(Records excerpted from a collection)
[Start of section]

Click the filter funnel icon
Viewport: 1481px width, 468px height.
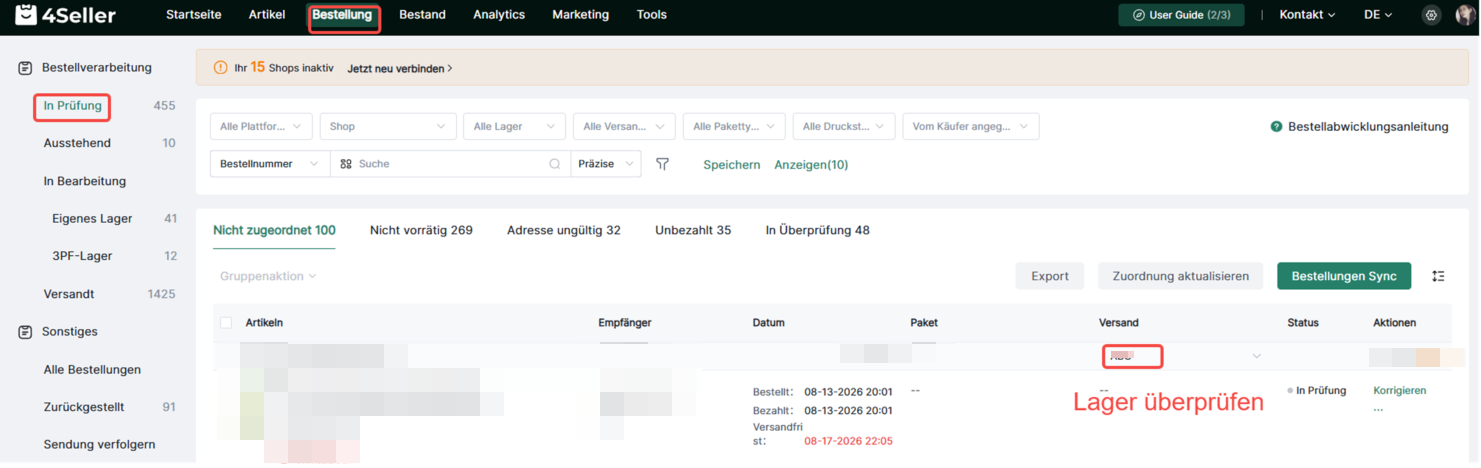(662, 164)
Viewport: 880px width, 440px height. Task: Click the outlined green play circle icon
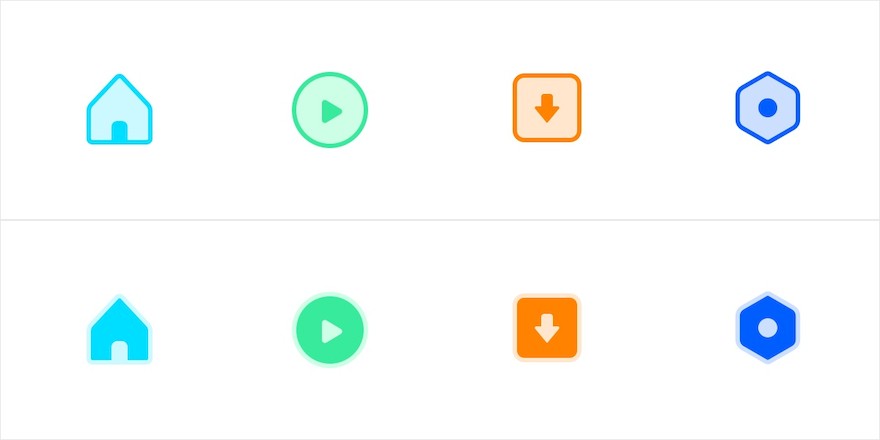[x=330, y=110]
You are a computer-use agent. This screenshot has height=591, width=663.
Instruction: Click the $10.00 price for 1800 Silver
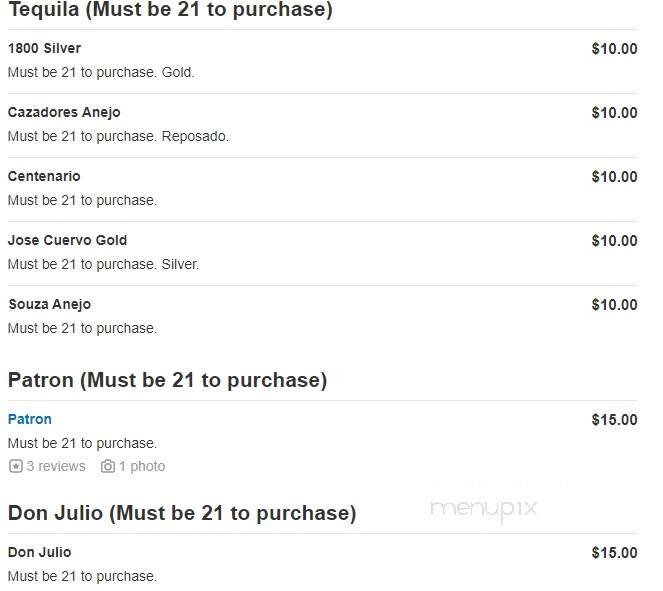[614, 48]
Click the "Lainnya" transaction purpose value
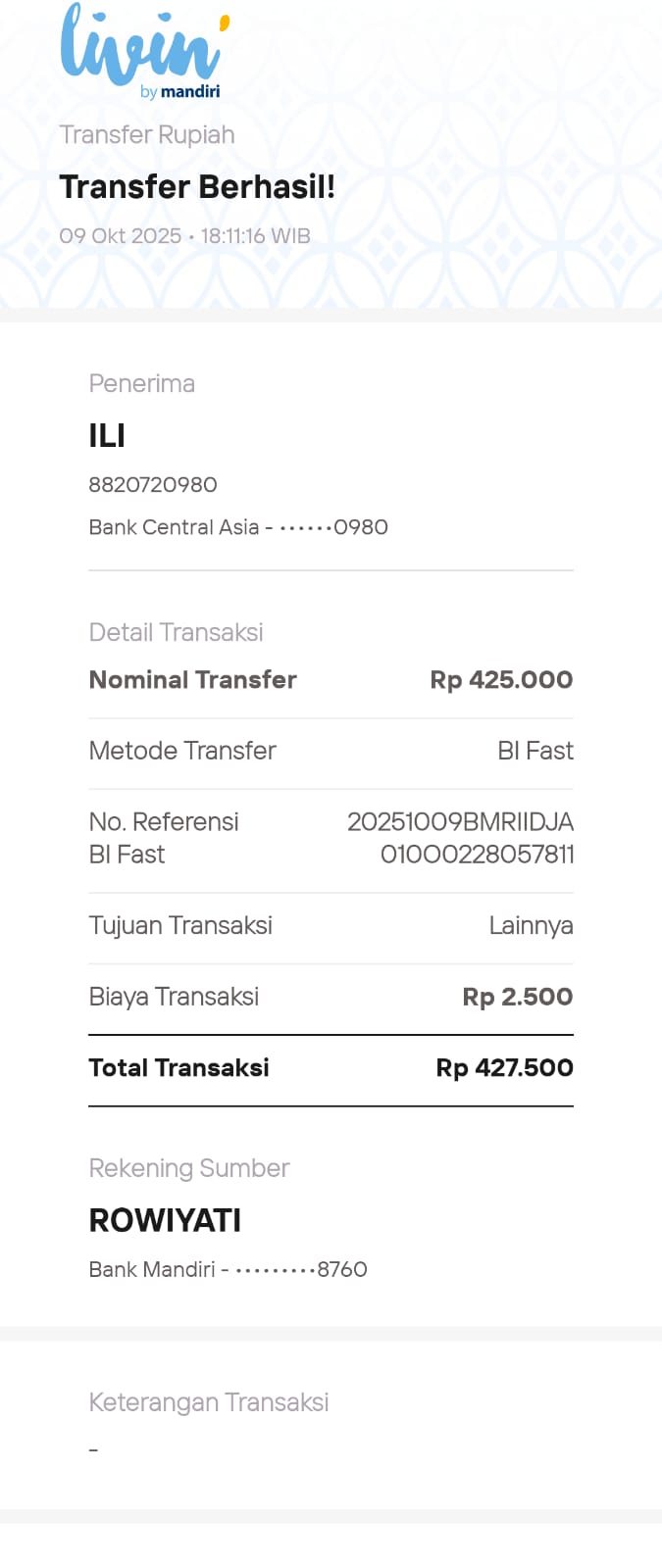The image size is (662, 1568). point(531,925)
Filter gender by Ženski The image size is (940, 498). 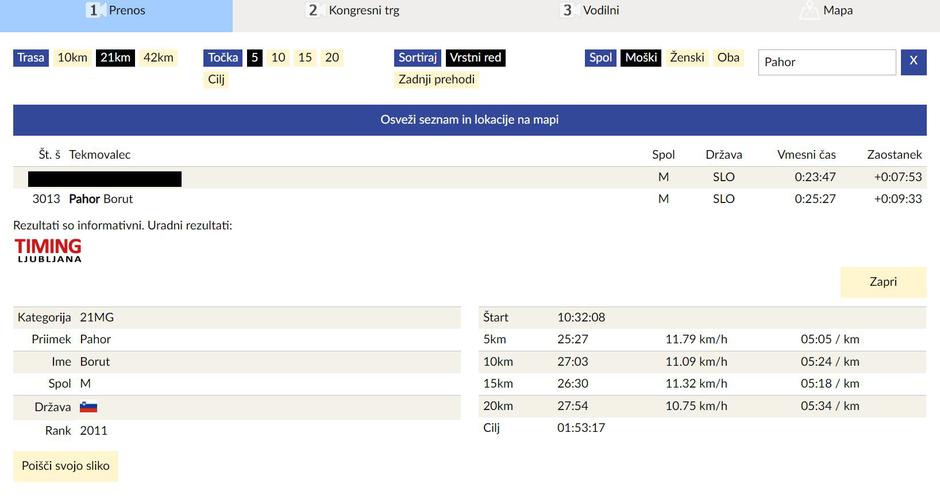(x=687, y=58)
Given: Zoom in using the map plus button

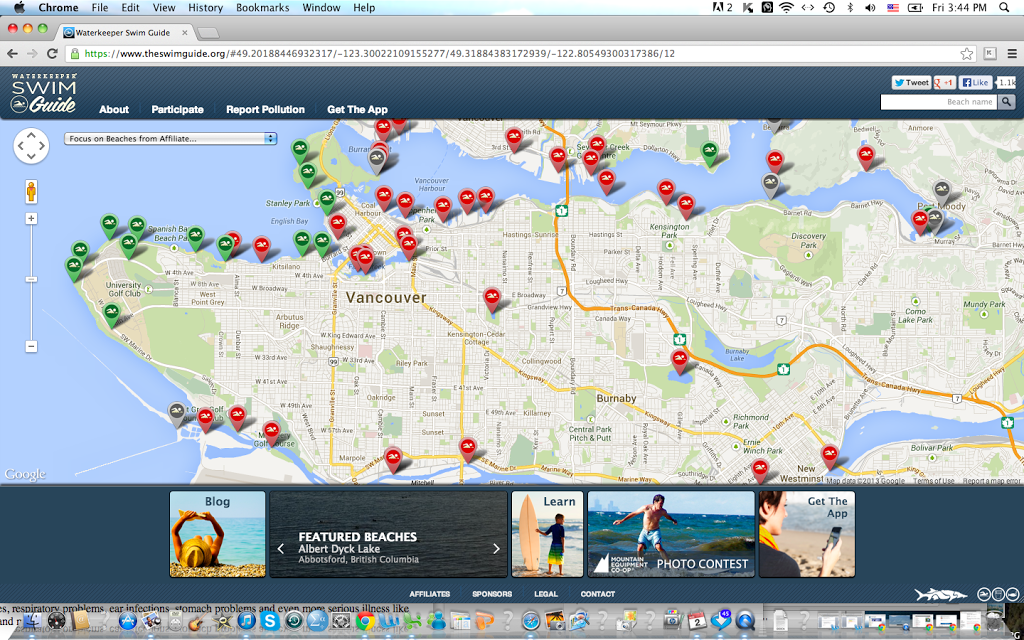Looking at the screenshot, I should [x=31, y=218].
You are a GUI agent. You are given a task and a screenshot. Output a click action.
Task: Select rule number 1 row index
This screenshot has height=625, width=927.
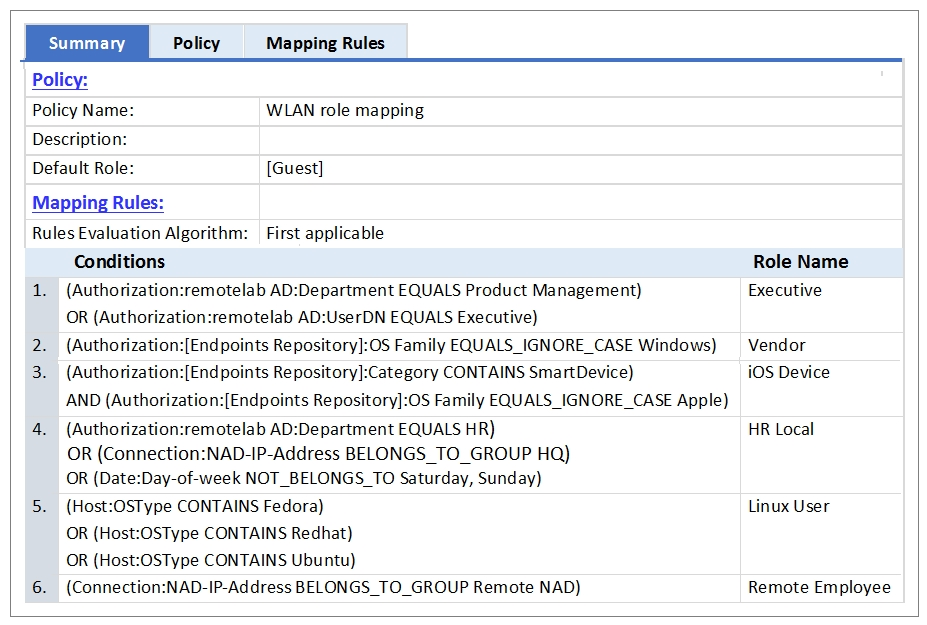pos(40,291)
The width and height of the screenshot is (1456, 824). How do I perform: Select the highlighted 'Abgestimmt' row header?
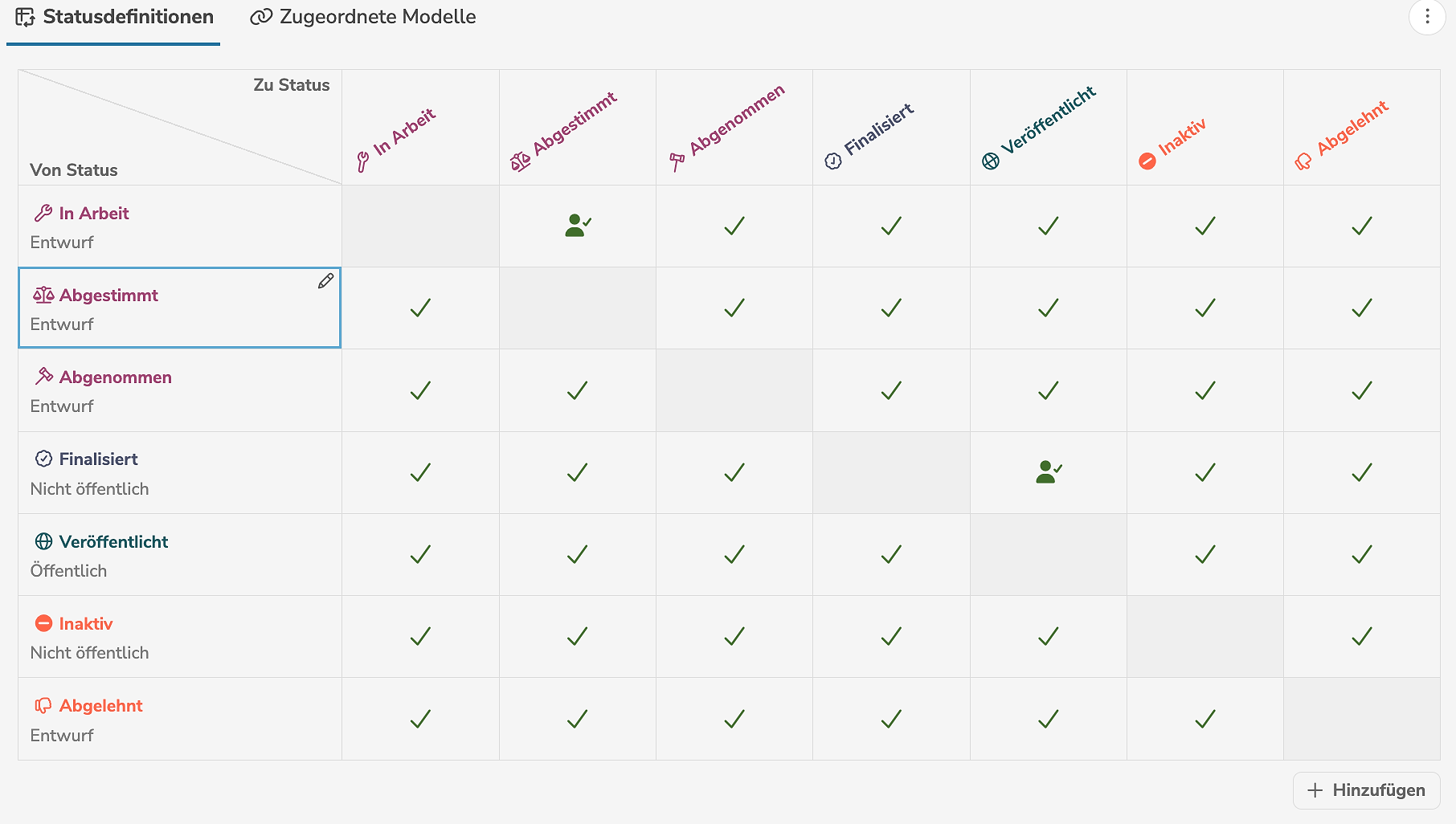click(x=178, y=308)
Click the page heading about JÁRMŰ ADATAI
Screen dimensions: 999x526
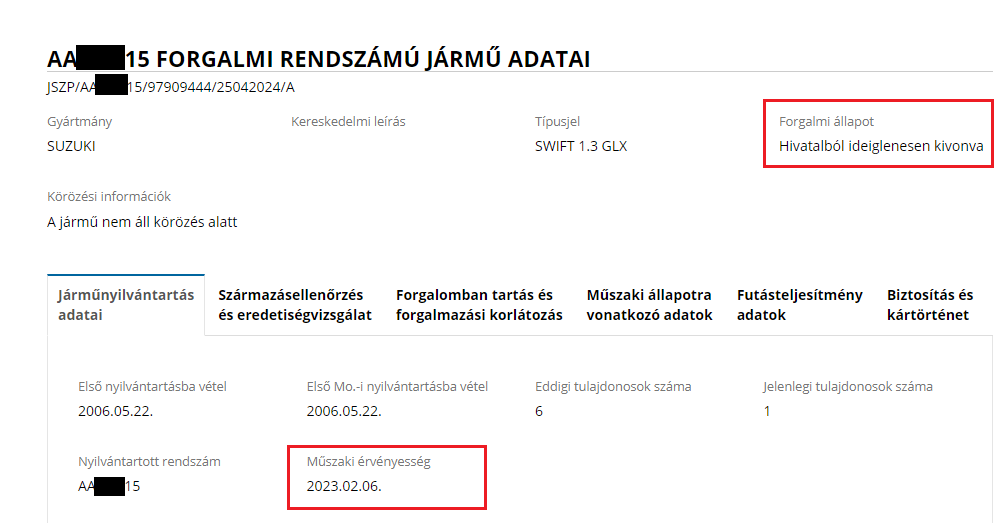(x=318, y=59)
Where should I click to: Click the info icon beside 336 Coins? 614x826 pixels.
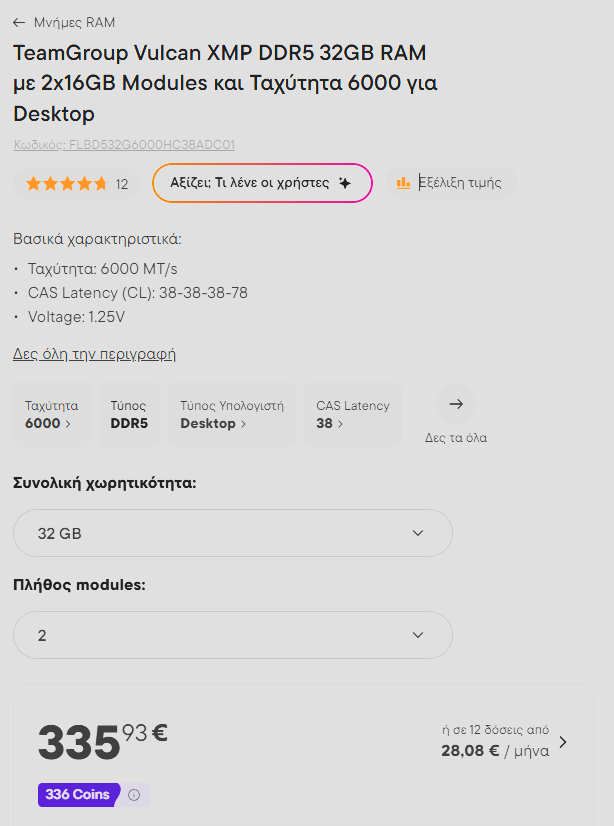pos(134,795)
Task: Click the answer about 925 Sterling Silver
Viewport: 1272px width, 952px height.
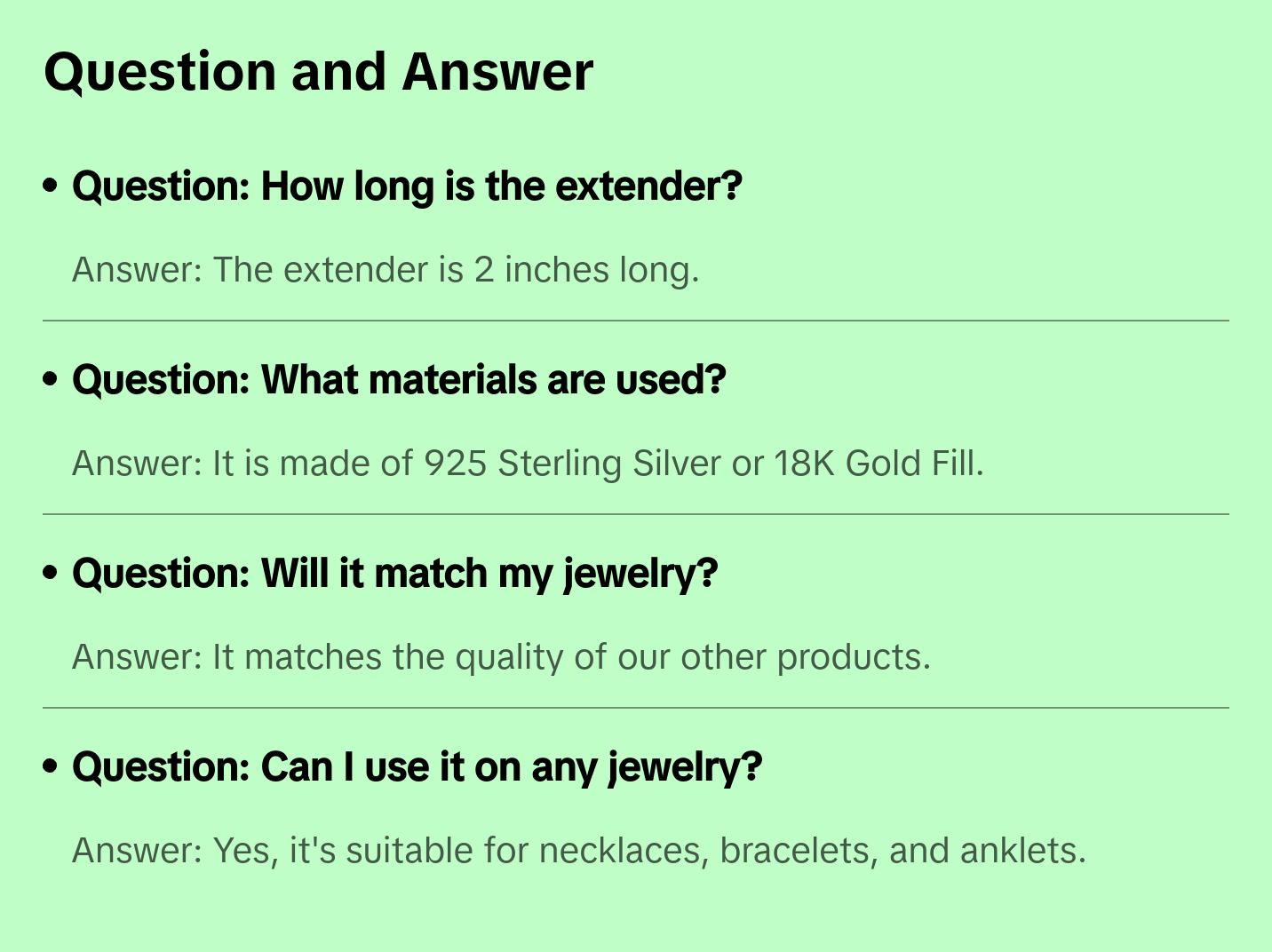Action: click(x=528, y=464)
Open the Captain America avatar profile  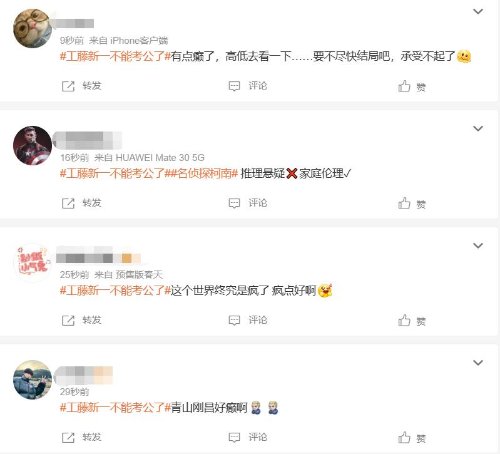[32, 146]
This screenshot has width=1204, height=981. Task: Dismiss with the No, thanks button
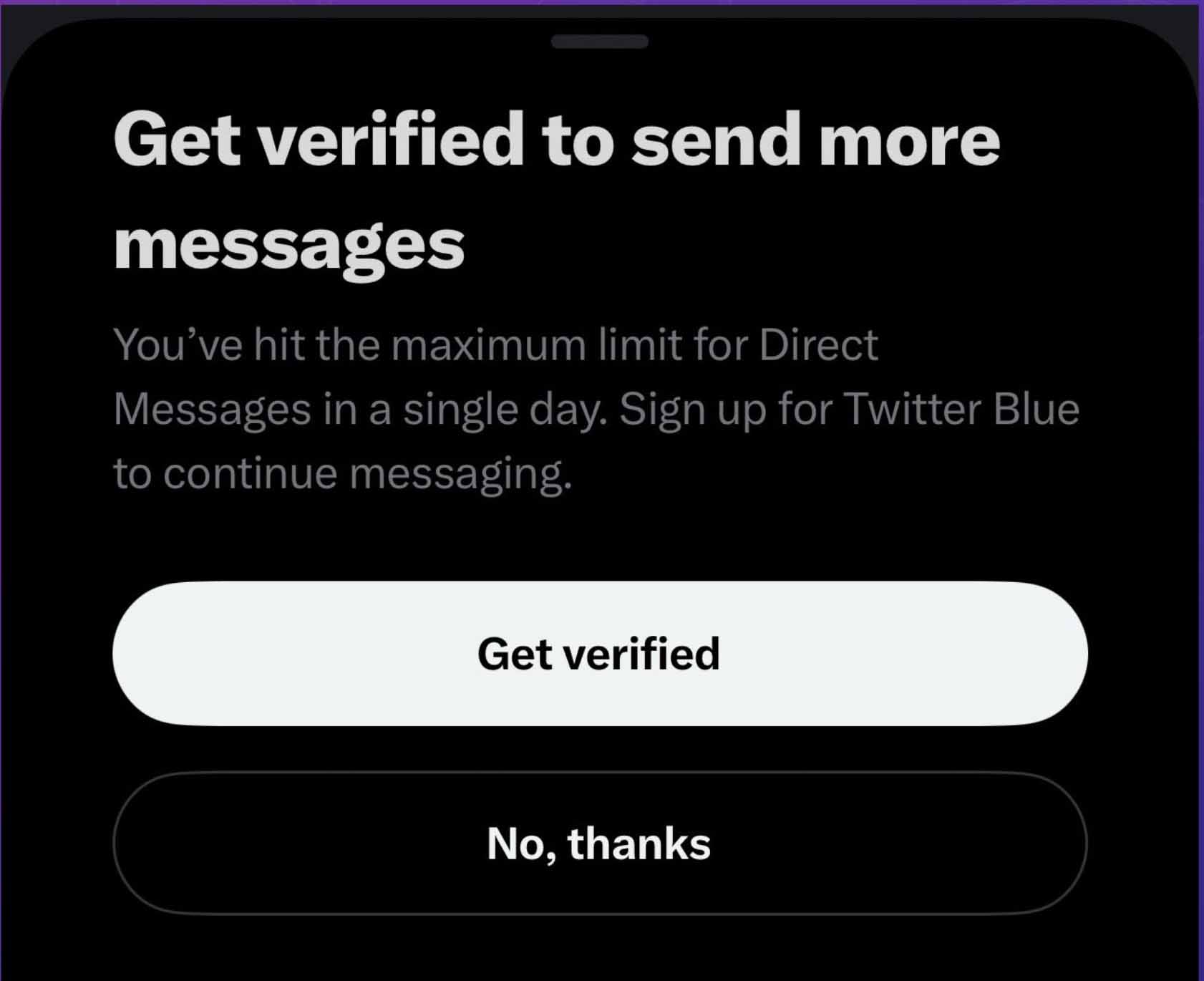pos(600,843)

[End of section]

▶ **Work order**
All lines above that hold the string "about" should be copied.

▶ **Written response**
Click the page heading about JÁRMŰ ADATAI
Task: Click the answer about 925 Sterling Silver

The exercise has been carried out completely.